I am trying to understand how the generation of subgroups work:
So if I have $\sigma_1= (123)$ and $\sigma_2=(12)$, both of these generate subgroups of $s_3$, how?
Do I give it an element, say $1$ and then see what elements occur with repeated iteration of $\sigma_i$ for subgroup $i$?
E.g. $1\sigma_1=2,1\sigma_1^2=3,1\sigma_1^3=1$ hence we generate $\{1,2,3\}$. Or do we put in $(123)$ and see what we obtain: E.g. $\{(231),(312),(123)\}$?
On
What you are dealing with is $\langle (123) \rangle = \{(\cdots,(123)^{-2},(123)^{-1},(123)^0=e,(123)^1,(123)^2,\cdots\}$
Which of course has elements repeating, because $(123)$ is of order $3$, and hence we obtain the elements $\{(123),(132),(1)(2)(3))\}=\langle(123)\rangle$.
Why is this a subgroup? It has identity, $(1)(2)(3)$, that does nothing.
The idea is that a group of must be closed and the inverse element of it must be in it. By the group "generated" by some elements we mean the smallest such subgroup which contains all the elements first considered.
You are right. $(123) = \{ (123), (132), I \}$ does not generate $S_3$.
But the two elements $ (123), (12) $ does.
Let $G$ be the smallest group which has both $(123)$ and $(12)$ i.e. the subgroup generated by $A = \{ (123), (12) \}$
Notice that if $(123) (12) = (13)$ hence $(13) \in G$. Now since $G$ is a group it must also contain $(123) (13) = (23)$.
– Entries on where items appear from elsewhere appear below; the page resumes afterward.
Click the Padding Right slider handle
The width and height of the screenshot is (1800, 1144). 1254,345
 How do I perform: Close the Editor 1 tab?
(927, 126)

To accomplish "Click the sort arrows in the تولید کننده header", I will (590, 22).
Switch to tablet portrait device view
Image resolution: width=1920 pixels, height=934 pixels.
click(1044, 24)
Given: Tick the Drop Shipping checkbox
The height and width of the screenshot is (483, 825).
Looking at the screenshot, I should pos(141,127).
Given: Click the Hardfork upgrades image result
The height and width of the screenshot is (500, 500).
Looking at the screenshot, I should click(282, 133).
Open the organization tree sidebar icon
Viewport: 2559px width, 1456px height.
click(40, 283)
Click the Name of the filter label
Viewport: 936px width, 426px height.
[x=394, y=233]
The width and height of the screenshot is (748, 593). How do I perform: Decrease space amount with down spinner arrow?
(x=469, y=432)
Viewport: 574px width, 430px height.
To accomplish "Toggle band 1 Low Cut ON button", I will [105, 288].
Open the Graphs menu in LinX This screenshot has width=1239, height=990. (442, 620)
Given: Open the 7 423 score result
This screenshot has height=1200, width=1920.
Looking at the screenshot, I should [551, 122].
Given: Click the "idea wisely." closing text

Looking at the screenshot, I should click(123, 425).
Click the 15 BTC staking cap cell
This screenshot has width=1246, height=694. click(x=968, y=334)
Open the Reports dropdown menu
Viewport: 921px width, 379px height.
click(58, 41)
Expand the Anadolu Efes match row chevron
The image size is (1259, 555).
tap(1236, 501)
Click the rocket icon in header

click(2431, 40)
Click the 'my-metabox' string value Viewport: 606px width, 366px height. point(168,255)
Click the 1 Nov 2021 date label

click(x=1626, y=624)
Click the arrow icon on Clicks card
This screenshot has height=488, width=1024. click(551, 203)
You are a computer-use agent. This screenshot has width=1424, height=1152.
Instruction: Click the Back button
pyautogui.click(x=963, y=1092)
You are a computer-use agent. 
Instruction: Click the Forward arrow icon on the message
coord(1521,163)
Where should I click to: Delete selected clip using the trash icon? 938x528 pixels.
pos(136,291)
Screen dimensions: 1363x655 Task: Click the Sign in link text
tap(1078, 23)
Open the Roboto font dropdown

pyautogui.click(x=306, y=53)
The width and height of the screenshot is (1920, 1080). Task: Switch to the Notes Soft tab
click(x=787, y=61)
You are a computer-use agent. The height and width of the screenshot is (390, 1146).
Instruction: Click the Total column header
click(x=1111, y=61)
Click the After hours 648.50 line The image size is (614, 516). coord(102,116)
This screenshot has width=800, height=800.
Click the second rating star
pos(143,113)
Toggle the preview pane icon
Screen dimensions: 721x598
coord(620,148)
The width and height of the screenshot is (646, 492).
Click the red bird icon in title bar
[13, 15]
Hence $G$ contains all elements of $S_3$ hence $ A $ generates $G$.
Now for any $a$ the set $\{a, a^2, a^3 \}$ forms a group given that $ a^3 = e $ and $ a^{m} \cdot a^{n} = a^{m + n}$. This is the generic cyclic group of order $3$. Try proving that $(a) = \{a^{i} \ | \ i \in \Bbb Z\} $ is a group given the opration specified above. Now prove using the theory of division that if the order of $a$ is $3$ then $ (a) = \{a, a^2, a^3 \} $.
What you have posted in your answer is the same thing with $a = (123)$